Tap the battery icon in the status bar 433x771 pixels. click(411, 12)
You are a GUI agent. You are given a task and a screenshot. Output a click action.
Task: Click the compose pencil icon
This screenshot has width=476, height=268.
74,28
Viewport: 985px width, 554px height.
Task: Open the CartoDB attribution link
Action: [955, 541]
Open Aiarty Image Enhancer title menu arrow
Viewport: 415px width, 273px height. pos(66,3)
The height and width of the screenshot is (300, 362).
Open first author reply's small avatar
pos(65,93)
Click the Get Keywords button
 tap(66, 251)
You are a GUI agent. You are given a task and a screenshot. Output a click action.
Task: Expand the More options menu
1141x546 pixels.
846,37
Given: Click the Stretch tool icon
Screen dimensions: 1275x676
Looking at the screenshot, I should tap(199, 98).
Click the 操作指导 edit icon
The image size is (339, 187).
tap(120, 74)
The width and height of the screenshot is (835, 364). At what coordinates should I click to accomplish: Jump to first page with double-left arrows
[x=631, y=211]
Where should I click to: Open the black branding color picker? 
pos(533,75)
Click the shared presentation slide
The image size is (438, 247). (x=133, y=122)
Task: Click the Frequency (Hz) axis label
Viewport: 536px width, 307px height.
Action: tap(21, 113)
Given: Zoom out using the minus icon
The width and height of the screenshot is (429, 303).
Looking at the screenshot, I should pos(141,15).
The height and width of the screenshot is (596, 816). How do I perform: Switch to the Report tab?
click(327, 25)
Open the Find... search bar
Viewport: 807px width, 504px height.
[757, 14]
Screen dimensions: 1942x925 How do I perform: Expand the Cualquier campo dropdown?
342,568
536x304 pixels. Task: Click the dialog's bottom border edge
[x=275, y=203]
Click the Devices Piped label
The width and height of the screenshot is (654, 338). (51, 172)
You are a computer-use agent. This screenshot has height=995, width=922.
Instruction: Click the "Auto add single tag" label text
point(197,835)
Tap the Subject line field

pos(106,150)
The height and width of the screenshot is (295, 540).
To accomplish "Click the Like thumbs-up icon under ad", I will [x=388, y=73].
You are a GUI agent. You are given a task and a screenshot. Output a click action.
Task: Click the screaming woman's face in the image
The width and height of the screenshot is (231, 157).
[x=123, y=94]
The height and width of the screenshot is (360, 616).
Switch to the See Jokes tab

*-*-*

* **TO DO**: This exercise needs every line of the listing that contains the word "icon".

* **RESULT**:
Tap the battery icon in the status bar 433x771 pixels. click(411, 12)
Task: Click the compose pencil icon
Given: Click the Stretch tool icon
Click the 操作指导 edit icon
Given: Zoom out using the minus icon
To accomplish "Click the Like thumbs-up icon under ad", I will [x=388, y=73].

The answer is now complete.